◆ **Texto para leitura**
********************

A Reforma da Previdência, implementada pela Emenda Constitucional (EC) 103/2019, trouxe consigo uma série de mudanças significativas no sistema previdenciário brasileiro.
Entre as alterações, uma das que mais gerou controvérsia e debates acalorados foi a exclusão do menor sob guarda do rol de dependentes elegíveis à pensão por morte.
Essa medida, aparentemente técnica, tem profundas implicações sociais e jurídicas, afetando diretamente a vida de inúmeras crianças e adolescentes em situação de vulnerabilidade.
Este artigo se propõe a analisar de forma profunda e detalhada essa controversa exclusão, explorando seus fundamentos, impactos e as possíveis alternativas para mitigar seus efeitos negativos.
Para tanto, partiremos do contexto da Reforma da Previdência, passando pela análise da legislação pertinente, a jurisprudência dos tribunais superiores e os argumentos favoráveis e contrários à medida.
O Contexto da Reforma da Previdência
A Reforma da Previdência foi apresentada como uma medida necessária para garantir a sustentabilidade do sistema previdenciário brasileiro, que, segundo o governo, enfrentava um déficit crescente e insustentável.
A proposta de reforma, que tramitou no Congresso Nacional sob forte resistência de diversos setores da sociedade, visava, entre outros objetivos, reduzir os gastos com benefícios previdenciários, aumentar a idade mínima para aposentadoria e alterar as regras de cálculo dos benefícios.
Nesse contexto de contenção de gastos, a exclusão do menor sob guarda do direito à pensão por morte foi justificada pelo argumento de que haveria muitas fraudes no processo de guarda, onde, supostamente, avós requeriam a guarda dos netos apenas para lhes conferir o direito à pensão.
Essa alegação, no entanto, não encontra respaldo na realidade dos fatos, como veremos adiante.
A Legislação Pertinente: Uma Análise Detalhada
A EC 103/2019, em seu artigo 23, § 6º, estabelece que, para fins de recebimento da pensão por morte, equiparam-se a filhos exclusivamente o enteado e o menor tutelado, desde que comprovada a dependência econômica, excluindo expressamente o menor sob guarda.

********************

◆ **Instruções**
1) Reproduza na íntegra o texto sobre a exclusão do menor sob guarda da pensão por morte, sem alterar nada.
2) Filtre as entradas e copie toda linha que contenha a palavra "Toggle". Maiúsculas e minúsculas fazem diferença.

********************

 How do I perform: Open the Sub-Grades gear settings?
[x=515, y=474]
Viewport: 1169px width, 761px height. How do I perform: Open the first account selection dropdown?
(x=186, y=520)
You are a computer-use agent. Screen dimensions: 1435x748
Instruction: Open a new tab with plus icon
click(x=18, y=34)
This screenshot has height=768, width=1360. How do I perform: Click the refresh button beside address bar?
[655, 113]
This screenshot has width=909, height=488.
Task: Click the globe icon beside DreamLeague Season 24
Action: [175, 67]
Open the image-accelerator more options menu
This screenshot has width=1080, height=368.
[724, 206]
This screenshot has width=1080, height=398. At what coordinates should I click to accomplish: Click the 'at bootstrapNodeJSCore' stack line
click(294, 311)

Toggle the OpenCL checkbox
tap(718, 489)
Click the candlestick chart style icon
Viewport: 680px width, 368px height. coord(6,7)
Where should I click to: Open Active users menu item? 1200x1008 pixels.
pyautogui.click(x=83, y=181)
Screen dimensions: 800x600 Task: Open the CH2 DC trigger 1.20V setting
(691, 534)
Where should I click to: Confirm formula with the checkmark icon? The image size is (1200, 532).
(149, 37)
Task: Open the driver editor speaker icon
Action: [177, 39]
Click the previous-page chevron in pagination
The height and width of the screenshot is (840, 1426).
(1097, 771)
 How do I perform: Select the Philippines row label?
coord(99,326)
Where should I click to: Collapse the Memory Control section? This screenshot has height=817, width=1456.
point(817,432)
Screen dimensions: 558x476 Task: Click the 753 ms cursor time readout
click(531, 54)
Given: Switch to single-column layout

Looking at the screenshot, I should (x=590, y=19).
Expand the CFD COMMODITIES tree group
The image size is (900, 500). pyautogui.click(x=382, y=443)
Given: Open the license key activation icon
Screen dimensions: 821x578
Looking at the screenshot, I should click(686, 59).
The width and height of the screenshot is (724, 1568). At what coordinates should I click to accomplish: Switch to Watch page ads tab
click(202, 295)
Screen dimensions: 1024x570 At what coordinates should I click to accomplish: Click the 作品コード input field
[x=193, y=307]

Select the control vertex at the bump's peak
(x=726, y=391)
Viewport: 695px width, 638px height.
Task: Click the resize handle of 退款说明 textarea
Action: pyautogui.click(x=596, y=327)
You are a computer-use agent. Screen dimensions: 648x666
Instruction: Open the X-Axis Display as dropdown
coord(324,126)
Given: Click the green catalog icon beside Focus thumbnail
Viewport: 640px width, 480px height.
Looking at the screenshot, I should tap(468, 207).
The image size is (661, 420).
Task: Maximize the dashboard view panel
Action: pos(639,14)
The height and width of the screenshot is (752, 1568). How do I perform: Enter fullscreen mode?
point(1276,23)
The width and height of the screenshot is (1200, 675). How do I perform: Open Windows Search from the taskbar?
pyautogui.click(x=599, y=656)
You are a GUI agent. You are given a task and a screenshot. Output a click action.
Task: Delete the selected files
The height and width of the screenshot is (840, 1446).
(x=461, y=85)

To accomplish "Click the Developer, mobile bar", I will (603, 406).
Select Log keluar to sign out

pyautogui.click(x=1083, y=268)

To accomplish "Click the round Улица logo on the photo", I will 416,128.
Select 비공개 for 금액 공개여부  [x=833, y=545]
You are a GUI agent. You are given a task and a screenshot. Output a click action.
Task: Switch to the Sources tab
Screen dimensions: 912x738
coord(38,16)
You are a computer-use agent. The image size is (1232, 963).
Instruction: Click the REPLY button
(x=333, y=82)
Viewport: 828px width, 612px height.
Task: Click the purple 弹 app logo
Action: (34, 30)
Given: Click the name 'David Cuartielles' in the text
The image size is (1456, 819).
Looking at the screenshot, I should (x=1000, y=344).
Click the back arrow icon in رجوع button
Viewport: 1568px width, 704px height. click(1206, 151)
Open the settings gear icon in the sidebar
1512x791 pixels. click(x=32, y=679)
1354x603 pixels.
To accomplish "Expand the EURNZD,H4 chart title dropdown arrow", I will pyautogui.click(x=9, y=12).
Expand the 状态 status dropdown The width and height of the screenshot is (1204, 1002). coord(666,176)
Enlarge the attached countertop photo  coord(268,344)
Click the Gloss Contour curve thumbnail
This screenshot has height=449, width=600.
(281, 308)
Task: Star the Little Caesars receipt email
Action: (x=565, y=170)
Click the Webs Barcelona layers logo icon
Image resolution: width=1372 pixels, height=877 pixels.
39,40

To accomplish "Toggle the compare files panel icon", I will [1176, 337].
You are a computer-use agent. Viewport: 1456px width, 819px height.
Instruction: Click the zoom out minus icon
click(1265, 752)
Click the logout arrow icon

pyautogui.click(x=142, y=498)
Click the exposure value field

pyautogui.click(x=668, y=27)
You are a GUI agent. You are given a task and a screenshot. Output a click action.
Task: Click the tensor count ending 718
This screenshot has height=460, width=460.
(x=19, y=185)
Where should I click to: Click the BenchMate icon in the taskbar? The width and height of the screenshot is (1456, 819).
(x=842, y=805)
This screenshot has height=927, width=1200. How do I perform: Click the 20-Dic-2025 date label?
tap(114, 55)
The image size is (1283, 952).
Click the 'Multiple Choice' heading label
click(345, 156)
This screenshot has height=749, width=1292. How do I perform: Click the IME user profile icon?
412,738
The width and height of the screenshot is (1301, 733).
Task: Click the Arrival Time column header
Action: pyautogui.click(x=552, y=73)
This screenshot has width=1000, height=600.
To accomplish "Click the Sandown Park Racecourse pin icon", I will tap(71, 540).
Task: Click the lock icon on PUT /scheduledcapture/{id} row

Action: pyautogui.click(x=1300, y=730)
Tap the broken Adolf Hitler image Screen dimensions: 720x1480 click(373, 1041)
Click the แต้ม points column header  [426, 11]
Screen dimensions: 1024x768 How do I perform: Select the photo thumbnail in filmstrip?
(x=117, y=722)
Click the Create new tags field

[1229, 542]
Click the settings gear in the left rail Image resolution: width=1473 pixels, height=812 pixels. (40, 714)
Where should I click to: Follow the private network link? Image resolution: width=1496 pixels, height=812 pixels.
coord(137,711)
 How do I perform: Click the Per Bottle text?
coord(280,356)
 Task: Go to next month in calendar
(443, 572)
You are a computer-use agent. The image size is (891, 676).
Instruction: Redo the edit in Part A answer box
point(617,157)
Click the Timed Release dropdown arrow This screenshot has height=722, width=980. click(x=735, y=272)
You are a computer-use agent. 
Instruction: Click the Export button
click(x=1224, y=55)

********************

◆ **Respostas do exercício**
1)
A Reforma da Previdência, implementada pela Emenda Constitucional (EC) 103/2019, trouxe consigo uma série de mudanças significativas no sistema previdenciário brasileiro.
Entre as alterações, uma das que mais gerou controvérsia e debates acalorados foi a exclusão do menor sob guarda do rol de dependentes elegíveis à pensão por morte.
Essa medida, aparentemente técnica, tem profundas implicações sociais e jurídicas, afetando diretamente a vida de inúmeras crianças e adolescentes em situação de vulnerabilidade.
Este artigo se propõe a analisar de forma profunda e detalhada essa controversa exclusão, explorando seus fundamentos, impactos e as possíveis alternativas para mitigar seus efeitos negativos.
Para tanto, partiremos do contexto da Reforma da Previdência, passando pela análise da legislação pertinente, a jurisprudência dos tribunais superiores e os argumentos favoráveis e contrários à medida.
O Contexto da Reforma da Previdência
A Reforma da Previdência foi apresentada como uma medida necessária para garantir a sustentabilidade do sistema previdenciário brasileiro, que, segundo o governo, enfrentava um déficit crescente e insustentável.
A proposta de reforma, que tramitou no Congresso Nacional sob forte resistência de diversos setores da sociedade, visava, entre outros objetivos, reduzir os gastos com benefícios previdenciários, aumentar a idade mínima para aposentadoria e alterar as regras de cálculo dos benefícios.
Nesse contexto de contenção de gastos, a exclusão do menor sob guarda do direito à pensão por morte foi justificada pelo argumento de que haveria muitas fraudes no processo de guarda, onde, supostamente, avós requeriam a guarda dos netos apenas para lhes conferir o direito à pensão.
Essa alegação, no entanto, não encontra respaldo na realidade dos fatos, como veremos adiante.
A Legislação Pertinente: Uma Análise Detalhada
A EC 103/2019, em seu artigo 23, § 6º, estabelece que, para fins de recebimento da pensão por morte, equiparam-se a filhos exclusivamente o enteado e o menor tutelado, desde que comprovada a dependência econômica, excluindo expressamente o menor sob guarda.

2)
Toggle the OpenCL checkbox
To accomplish "Toggle the compare files panel icon", I will [1176, 337].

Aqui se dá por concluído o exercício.